Bu müşahedeler ruhumu ezerken Kadir Gecesi’nin gündüzünde ve gecesinde şahidi olduğum bir vak’a beni umutsuzluğun girdabından ümit iklimine irca eyledi, şöyle ki;
Malum olduğu üzere, bu sene Ramazan ayı “demokratik açılım” ve “anayasa referandumu” tartışmalarının gölgesinde geçti. O günlerde şehrin ana meydanında her gün farklı bir siyasi partinin mitingi oluyordu.
Kadir Gecesi gündüzünde mahşeri bir kalabalığı görünce yoldan geçen birine “Bu hangi partinin mitingi?” diye sordum. “Bu miting kalabalığı değil, ‘Sakal-ı Şerif’ Merkez Camii’ne gelmiş, bu kalabalık O’nu ziyaret etmek için toplanmış” deyince hayret, taaccüp ve umut hisleri ile doldum.

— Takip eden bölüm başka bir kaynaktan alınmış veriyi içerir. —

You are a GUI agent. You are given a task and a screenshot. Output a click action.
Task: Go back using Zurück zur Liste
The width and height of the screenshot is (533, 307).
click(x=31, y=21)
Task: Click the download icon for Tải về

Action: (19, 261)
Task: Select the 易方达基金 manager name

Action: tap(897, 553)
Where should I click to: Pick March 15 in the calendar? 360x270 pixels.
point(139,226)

O kalabalığa dikkatle yeniden bakınca; her milletten, fikirden, ideolojiden ve siyasi partiden; yaşları ayrı, başları ayrı ama o ayrılıkta bir gayrılığın olmadığı, ortak bir paydada birleşebileceğinin ve ortak bir potada eriyebileceğinin mesajını hal diliyle veren bir muazzam kitle ile karşı karşıya olduğumu anladım.
Aynı gecede sohbet meclisinden gece yarısı dönerken o kalabalığın azalmadığını, bilakis arttığını; sabah namazı vaktinde bile 1 kilometreyi geçen bir kuyrukta insanların “Sakal-ı Şerif”i ziyaret için bekleştiğini müşahede ettim.

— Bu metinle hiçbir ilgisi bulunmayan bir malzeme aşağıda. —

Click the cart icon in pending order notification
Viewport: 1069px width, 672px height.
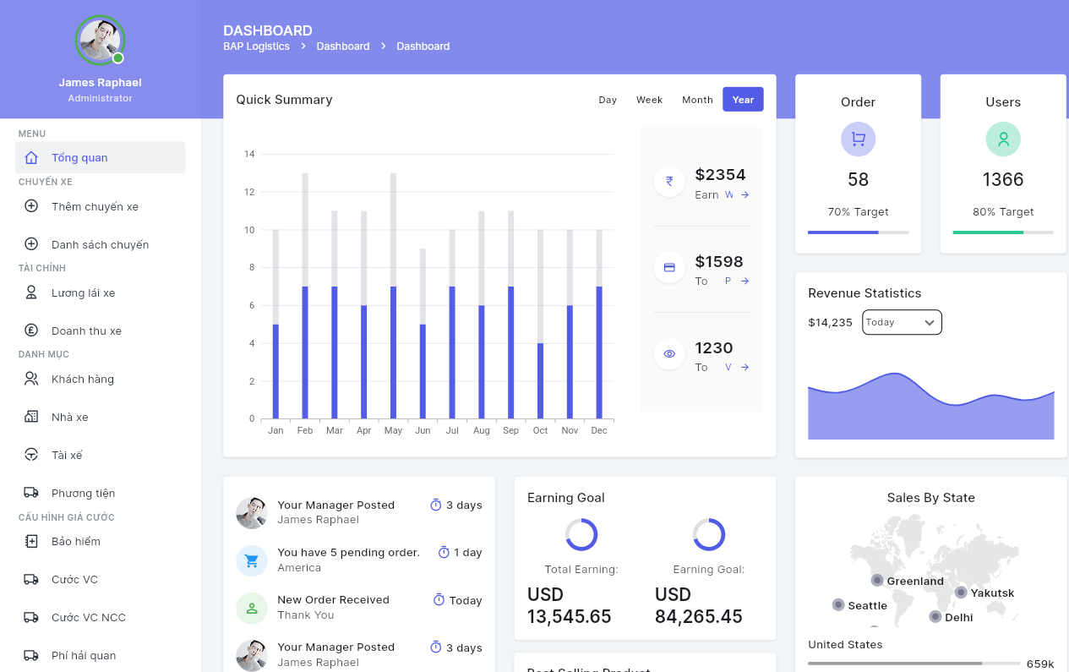coord(252,560)
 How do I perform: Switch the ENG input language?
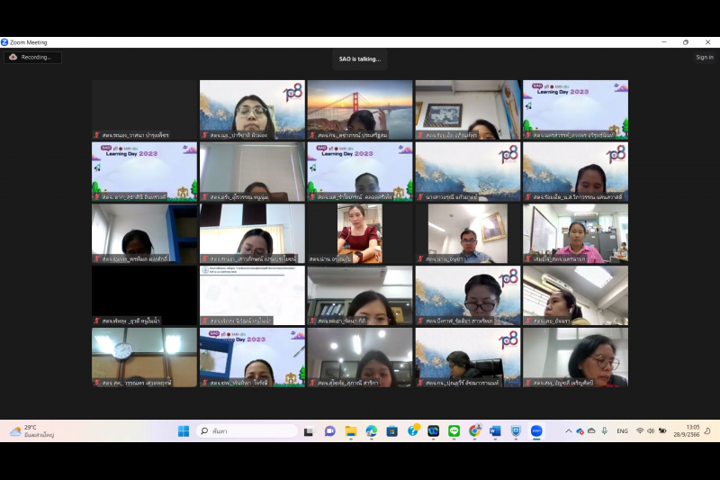pos(622,431)
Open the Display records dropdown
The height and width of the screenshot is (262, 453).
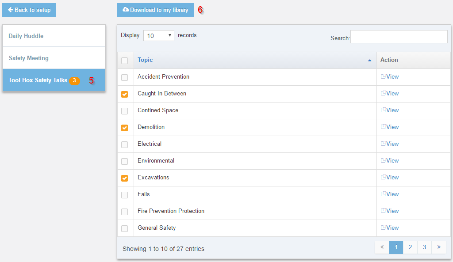(158, 35)
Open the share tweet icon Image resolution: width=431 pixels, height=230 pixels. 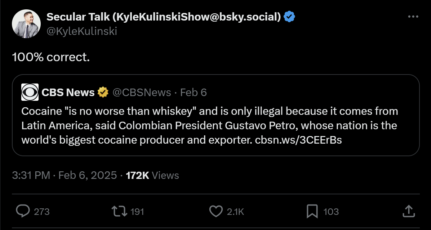click(x=408, y=211)
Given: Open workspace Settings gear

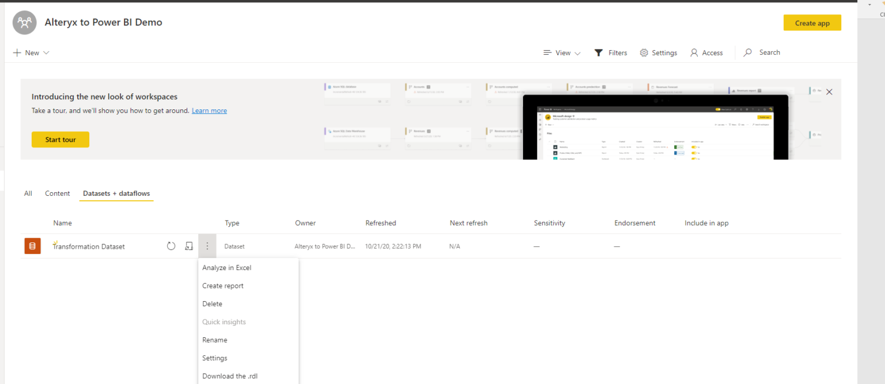Looking at the screenshot, I should (x=644, y=52).
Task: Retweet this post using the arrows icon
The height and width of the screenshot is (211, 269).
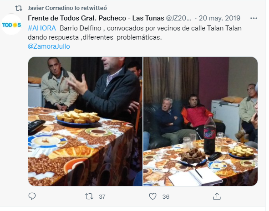Action: (x=89, y=196)
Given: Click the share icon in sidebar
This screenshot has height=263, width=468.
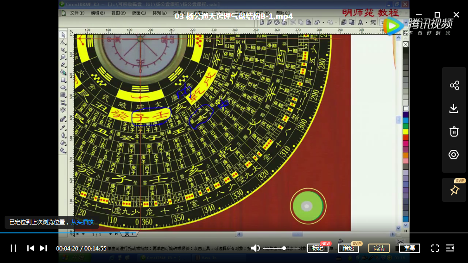Looking at the screenshot, I should coord(454,85).
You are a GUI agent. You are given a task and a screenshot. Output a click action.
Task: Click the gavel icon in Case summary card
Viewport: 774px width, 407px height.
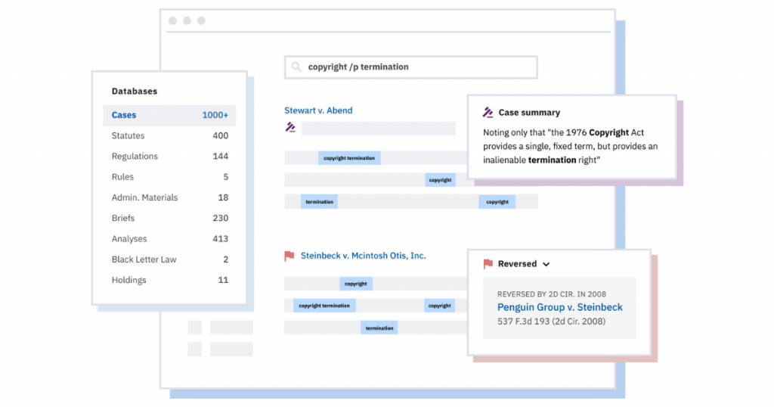click(x=488, y=113)
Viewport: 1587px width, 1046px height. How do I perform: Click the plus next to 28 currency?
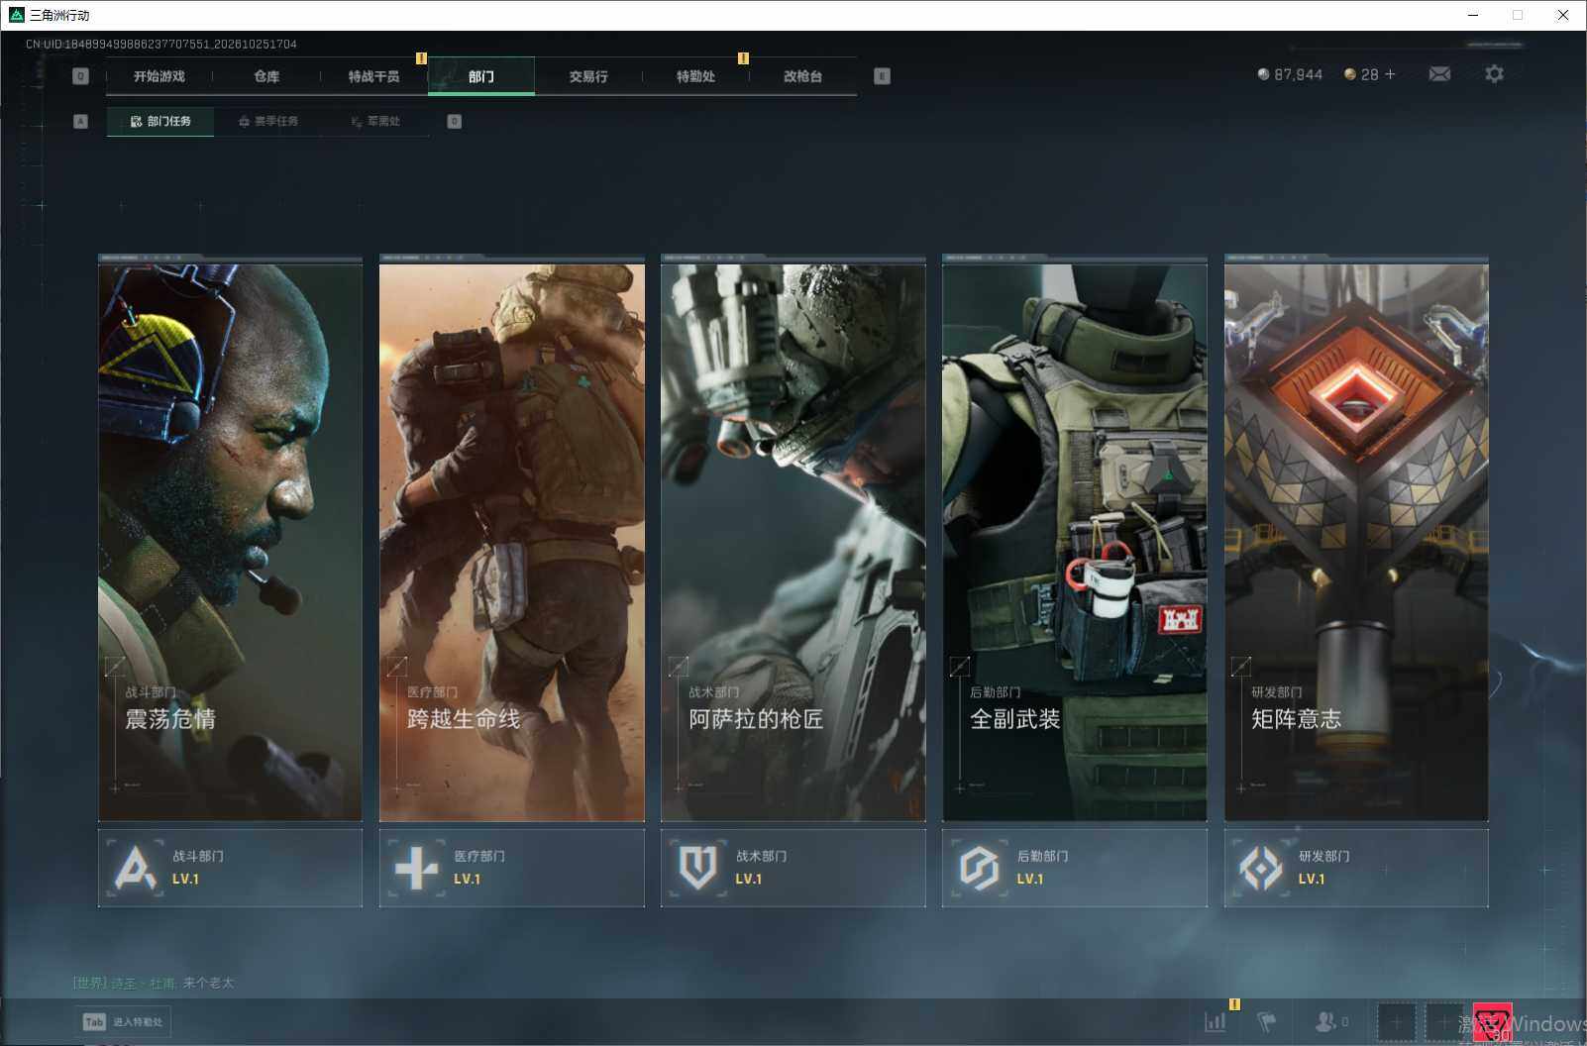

Bu hadiseye şahit olduktan sonra günlerce; keşke bu ülkenin siyasetçileri, bürokratları ve aydınları bu manzarayı seyredebilselerdi, Anadolu coğrafyasında gerçek manada “açılım”ın nasıl mümkün olabileceğini anlarlardı, diye düşündüm.
Anadolu insanının ortak paydasını yeniden keşfetmeye hacet yoktur.

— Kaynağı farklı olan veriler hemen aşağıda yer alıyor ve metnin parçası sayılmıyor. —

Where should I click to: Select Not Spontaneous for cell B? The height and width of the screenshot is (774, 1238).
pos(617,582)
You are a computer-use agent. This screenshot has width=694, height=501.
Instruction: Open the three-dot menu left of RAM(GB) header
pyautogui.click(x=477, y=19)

Bu coğrafyanın insanlarını birbirlerine bağlayacak, ortak bir gelecek vizyonunda birleştirecek iki temel bağ vardır; din bağı ve vatan bağı.
Bu iki bağ akılcı ve özgürlükçü politika ve stratejilerle muhkemleştirilirse, neredeyse iki asırdır yaşadığımız siyasal ve toplumsal sorunlar, çok kısa bir zaman diliminde, hal yoluna girecektir.
Din ve vatan bağlarının muhkemleştirilmesinde en büyük sorumluluk ve vazife Anadolu coğrafyasının temel dinamiklerinden olan “Cemaatler”e düşmektedir.
Bugünden tezi yok, Şark’ta hizmet ve hamiyet seferberliği başlatmak, kaybolmaya yüz tutan değerleri yeniden diriltmek ve İslam kardeşliği ortak paydasını perçinlemek için cehd ve gayret içine girmek, Din-i Mübin-i İslam’a hizmet iddiasındaki her cemaatin ve hamiyet sahibi her ferdin vazifesidir.